8. The method for correcting the vertical bearing capacity of pile foundations for liquefiable silty soil considering vibration time effects according to claim 1, characterized in that: S7 includes the following steps: S701: Extract the geometric parameters of the pile group based on the time-varying degradation distribution of the pile-soil interface strength to obtain the pile group geometric parameter set; S702: Calculate the pile spacing influence based on the geometric parameter set of the pile group to obtain the pile spacing influence coefficient; S703: Based on the pile spacing influence coefficient and the soil vibration cumulative damage factor, a coupled calculation is performed to obtain the intermediate coefficient of pile group interaction; S704: Based on the intermediate coefficient of the pile group interaction, a reduction process is performed to obtain the pile group interaction reduction coefficient.
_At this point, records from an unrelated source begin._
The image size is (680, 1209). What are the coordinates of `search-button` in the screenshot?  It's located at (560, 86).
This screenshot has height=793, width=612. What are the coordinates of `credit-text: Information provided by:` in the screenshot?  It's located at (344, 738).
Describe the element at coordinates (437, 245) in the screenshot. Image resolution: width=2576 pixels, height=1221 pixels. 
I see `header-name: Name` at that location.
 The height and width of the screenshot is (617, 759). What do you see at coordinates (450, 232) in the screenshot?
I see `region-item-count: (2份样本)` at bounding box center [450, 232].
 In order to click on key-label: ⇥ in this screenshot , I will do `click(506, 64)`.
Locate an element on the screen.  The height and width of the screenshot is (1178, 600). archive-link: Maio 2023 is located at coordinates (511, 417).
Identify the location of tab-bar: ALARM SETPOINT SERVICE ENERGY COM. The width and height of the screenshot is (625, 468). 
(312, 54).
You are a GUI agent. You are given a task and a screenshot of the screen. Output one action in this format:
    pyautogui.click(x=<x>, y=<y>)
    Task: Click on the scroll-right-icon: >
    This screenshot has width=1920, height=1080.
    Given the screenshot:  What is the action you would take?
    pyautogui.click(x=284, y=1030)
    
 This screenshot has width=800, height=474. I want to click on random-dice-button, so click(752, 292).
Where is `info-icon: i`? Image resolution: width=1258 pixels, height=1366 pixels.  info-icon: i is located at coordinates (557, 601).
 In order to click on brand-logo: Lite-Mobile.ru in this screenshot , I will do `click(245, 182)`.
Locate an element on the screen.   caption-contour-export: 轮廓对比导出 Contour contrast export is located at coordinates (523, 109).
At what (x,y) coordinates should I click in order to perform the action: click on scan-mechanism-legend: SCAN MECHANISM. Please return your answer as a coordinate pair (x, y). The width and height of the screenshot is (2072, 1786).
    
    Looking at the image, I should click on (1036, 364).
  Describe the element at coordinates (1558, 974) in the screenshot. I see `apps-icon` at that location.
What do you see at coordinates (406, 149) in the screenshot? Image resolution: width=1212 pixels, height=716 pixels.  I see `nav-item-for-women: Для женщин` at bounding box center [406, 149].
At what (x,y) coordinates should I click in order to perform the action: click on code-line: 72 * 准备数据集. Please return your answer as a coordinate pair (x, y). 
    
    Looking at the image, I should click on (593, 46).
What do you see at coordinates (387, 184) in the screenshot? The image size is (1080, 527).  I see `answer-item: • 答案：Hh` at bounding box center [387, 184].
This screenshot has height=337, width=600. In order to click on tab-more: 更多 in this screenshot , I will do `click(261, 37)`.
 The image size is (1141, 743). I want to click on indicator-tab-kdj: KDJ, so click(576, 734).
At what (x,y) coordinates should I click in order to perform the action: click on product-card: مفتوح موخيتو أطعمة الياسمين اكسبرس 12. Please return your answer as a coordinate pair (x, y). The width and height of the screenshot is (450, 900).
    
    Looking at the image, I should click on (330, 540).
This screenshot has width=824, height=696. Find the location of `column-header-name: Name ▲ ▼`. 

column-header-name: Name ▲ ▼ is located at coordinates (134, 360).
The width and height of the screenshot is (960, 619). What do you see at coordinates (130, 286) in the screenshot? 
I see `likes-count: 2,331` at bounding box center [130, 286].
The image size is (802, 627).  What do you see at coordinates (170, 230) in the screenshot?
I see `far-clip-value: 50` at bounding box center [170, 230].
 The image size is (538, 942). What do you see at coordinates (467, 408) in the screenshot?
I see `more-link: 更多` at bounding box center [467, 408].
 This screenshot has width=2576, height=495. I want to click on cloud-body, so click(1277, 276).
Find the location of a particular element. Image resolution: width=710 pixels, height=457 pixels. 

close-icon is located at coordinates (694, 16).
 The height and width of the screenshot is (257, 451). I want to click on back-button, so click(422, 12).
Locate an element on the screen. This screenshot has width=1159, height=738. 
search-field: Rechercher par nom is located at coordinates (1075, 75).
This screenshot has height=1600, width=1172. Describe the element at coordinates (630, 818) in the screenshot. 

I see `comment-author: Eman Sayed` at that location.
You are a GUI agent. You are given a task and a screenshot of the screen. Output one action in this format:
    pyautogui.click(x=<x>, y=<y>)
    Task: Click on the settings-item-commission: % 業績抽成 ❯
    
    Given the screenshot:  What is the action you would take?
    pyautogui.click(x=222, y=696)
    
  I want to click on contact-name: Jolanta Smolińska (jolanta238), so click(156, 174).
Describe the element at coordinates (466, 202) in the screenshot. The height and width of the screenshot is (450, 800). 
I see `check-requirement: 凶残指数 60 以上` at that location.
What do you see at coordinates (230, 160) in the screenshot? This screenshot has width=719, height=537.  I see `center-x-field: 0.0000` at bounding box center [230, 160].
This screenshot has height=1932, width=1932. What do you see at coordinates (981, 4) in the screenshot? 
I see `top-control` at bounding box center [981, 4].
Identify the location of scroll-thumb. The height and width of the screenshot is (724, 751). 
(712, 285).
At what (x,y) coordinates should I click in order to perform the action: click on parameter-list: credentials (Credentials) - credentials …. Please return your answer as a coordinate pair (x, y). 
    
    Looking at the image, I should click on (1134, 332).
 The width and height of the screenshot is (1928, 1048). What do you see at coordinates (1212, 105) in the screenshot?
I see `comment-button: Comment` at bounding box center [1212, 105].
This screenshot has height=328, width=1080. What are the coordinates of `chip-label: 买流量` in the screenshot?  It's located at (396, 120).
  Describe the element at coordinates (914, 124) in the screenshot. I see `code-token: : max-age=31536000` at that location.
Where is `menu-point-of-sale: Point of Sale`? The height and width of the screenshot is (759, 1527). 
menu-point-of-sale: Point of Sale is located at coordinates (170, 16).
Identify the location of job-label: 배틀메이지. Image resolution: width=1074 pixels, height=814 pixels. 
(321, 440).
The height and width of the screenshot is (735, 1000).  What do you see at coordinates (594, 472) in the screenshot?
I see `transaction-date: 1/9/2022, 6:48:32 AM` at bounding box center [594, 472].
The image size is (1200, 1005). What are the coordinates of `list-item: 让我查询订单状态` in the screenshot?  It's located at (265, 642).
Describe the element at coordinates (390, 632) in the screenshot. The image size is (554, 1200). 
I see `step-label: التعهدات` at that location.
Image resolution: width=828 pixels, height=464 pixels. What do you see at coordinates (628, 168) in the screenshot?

9. The method for correcting the vertical bearing capacity of pile foundations for liquefiable silty soil considering vibration time effects according to claim 1, characterized in that: S8 includes the following steps: S801: Calculate the pile side friction based on the time-varying degradation distribution of the pile-soil interface strength, and obtain the pile side friction time program sequence; S802: Based on the pile side friction time sequence and the soil vibration cumulative damage factor, a modified pile side friction sequence is obtained; S803: Calculate the pile end resistance based on the modified pile side friction sequence and the pile group interaction reduction coefficient to obtain the pile end resistance sequence; S804: Based on the superposition of the modified pile side friction sequence and the pile end resistance sequence, the time history curve of the vertical bearing capacity of the pile group is obtained.
10. The method for correcting the vertical bearing capacity of pile foundations for liquefiable silty soil considering vibration time effects according to claim 1, characterized in that: S9 includes the following steps: S901: Extract feature values based on the time history curve of the vertical bearing capacity of the pile group to obtain a set of key bearing capacity feature values; S902: Based on the set of key bearing capacity characteristic values, a comparative calculation is performed to obtain a bearing capacity ratio sequence; S903: Based on the bearing capacity ratio sequence, perform statistical analysis to obtain the calculated value of the bearing capacity correction coefficient; S904: Based on the calculated value of the bearing capacity correction coefficient, encapsulate and output to obtain the vertical bearing capacity correction coefficient of the pile group considering the vibration time effect.